-
l-m
hello all. i am the creator of RandomX.js (
github.com/l1mey112/randomx.js) and i would like to ask for feedback
-
l-m
i am currently in the process of speculating how i can make performance improvements, being that my library is only 5 times slower than the reference implementation. if i can make 10% improvements here and there, i would be happy to reach even 25-35 H/s at most
-
l-m
i have an issue tracker here for performance tweaks:
l1mey112/randomx.js #1
-
l-m
there has not been a webmining implementation of the monero POW in years, would anyone be able to gauge the performance of previous cryptonight POW webminers compared to the hashrate of mine?
-
sech1
Cudos for effort, although the biggest performance hit is inability to use the 2GB full dataset mining mode.
-
sech1
fused multiply-add instructions can't be used because they don't do rounding between MUL and ADD, so the end result will be different
-
l-m
i use FMA instructions for efficient emulation of the differing counting modes. for example you can take a multiplication and subtract the result of that multiplication from itself "without an intermediate round", to get the error in that operation. you can take that error and adjust the final floating point number by branching on the sign of that
-
l-m
error term. look up compensated summation/two-sum, two-product, error free transforms.

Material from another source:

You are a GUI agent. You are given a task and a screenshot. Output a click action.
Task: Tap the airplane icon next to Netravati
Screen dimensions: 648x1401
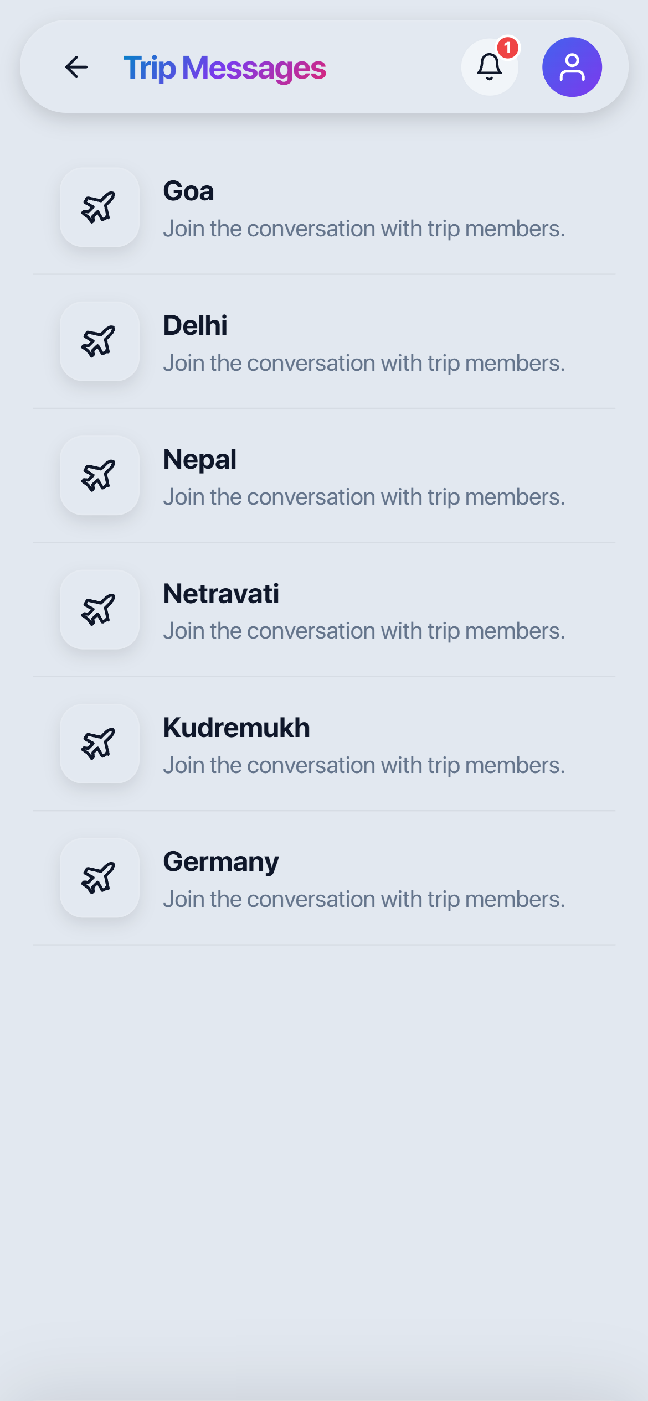(x=100, y=609)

indico.cern.ch/event/313684/contrib…nts/600513/826490/FPArith-Part2.pdf for an introduction
-
l-m
implementations of different rounding modes with FMA are just a couple cycles slower, but without FMA you can still emulate it effectively with a ~10 FP operation overhead, even less on superscalar + out of order machines.
-
l-m
directed rounding isn't my problem really, its just the AES. though there is no way to be sure without instrumentation/performance counters which i am working on currently
-
sech1
Ah, FMA is for this purpose. Then it should work. I used it for the same purpose in my RandomX OpenCL code, it works and it's deterministic.
-
sech1
Software AES gives ~30% slowdown in the native code, it should be probably the same in WebAssembly
-
l-m
given this then, im guessing all of the overhead lies in the fact that repeat instantiations of the JIT WASM code 8 times per chained VM execution is the issue.
-
l-m
there is just too much overhead performing `new WebAssembly.Module()`
-
l-m
there is work done for WebAssembly baseline JITs to make this faster, but in reality the library incurs cost generating the WASM, then allowing the host to generate the native code
-
sech1
That 1 h/s per thread estimate was made way back in 2019, WASM was probably in much worse shape back then
-
sech1
Or I think the estimate was made for a pure JS interpreter
-
l-m
pure JS interpreter most likely
-
sech1
There was even an implementation made in 2019 by someone, I remember checking that website and it indeed was less than 1 h/s
-
sech1
But they didn't even verify correctness of the hashes
-
l-m
i could have seen RandomWOW being much faster than RandomX due to its "light" implementation, but the fact that it uses 16 chained executions means i loose out on all gains
-
l-m
i just checked, and on the randomwow branch after adjusting the amount of program iterations from 16 to 8 i achieve 48 H/s
-
l-m
reaching true a "light" randomx
-
sech1
"there is just too much overhead performing `new WebAssembly.Module()`" can't you keep the instance between RandomX VM executions? I'm not very familiar with WASM
-
l-m
sech1 the JIT generates a randomx program in WASM, which needs to be instanciated to be converted to native code, 8 times per chained execution. JIT -> WASM -> new WebAssembly.Module() -> native code. the JS runtime/host needs to perform another step converting the WASM to native code, in a native environment, you can just JIT the native code.
-
l-m
to run WASM code, the host needs to compile it some way into native code. there is quite an overhead doing so, you don't get access to native code immediately
-
sech1
So it's kind of running a compiler to get native code, every time. Yes, it will be slow.
-
l-m
especially if you're only using it once and throwing it away, there is no chance to optimise at all and you'll be left with the subpar baseline JIT
-
l-m
v8.dev/blog/liftoff - v8 for example would generate subpar code for the randomx VM
-
hyc
well yes, that's all to be expected. the point was making each program run only once before chaining to the next one, so none of the first is reusable
-
m-relay
<iudfasjdjf:luc.cat> black lives dont matter nigger!
-
l-m
hello again. can someone provide me resources on how to better understand how xmrig works and the stratum protocol? i am looking to reimplement the randomx part of xmrig to run in the browser, and release it as open source software (with a small dev fee, like xmrig)
-
l-m
i am quite new to the implementations of cryptocurrency mining, it would be good to understand how block templates work, nonces when mining, im all very new
-
l-m
i saw that sech1 is a developer on xmrig, maybe you could give me a small rundown?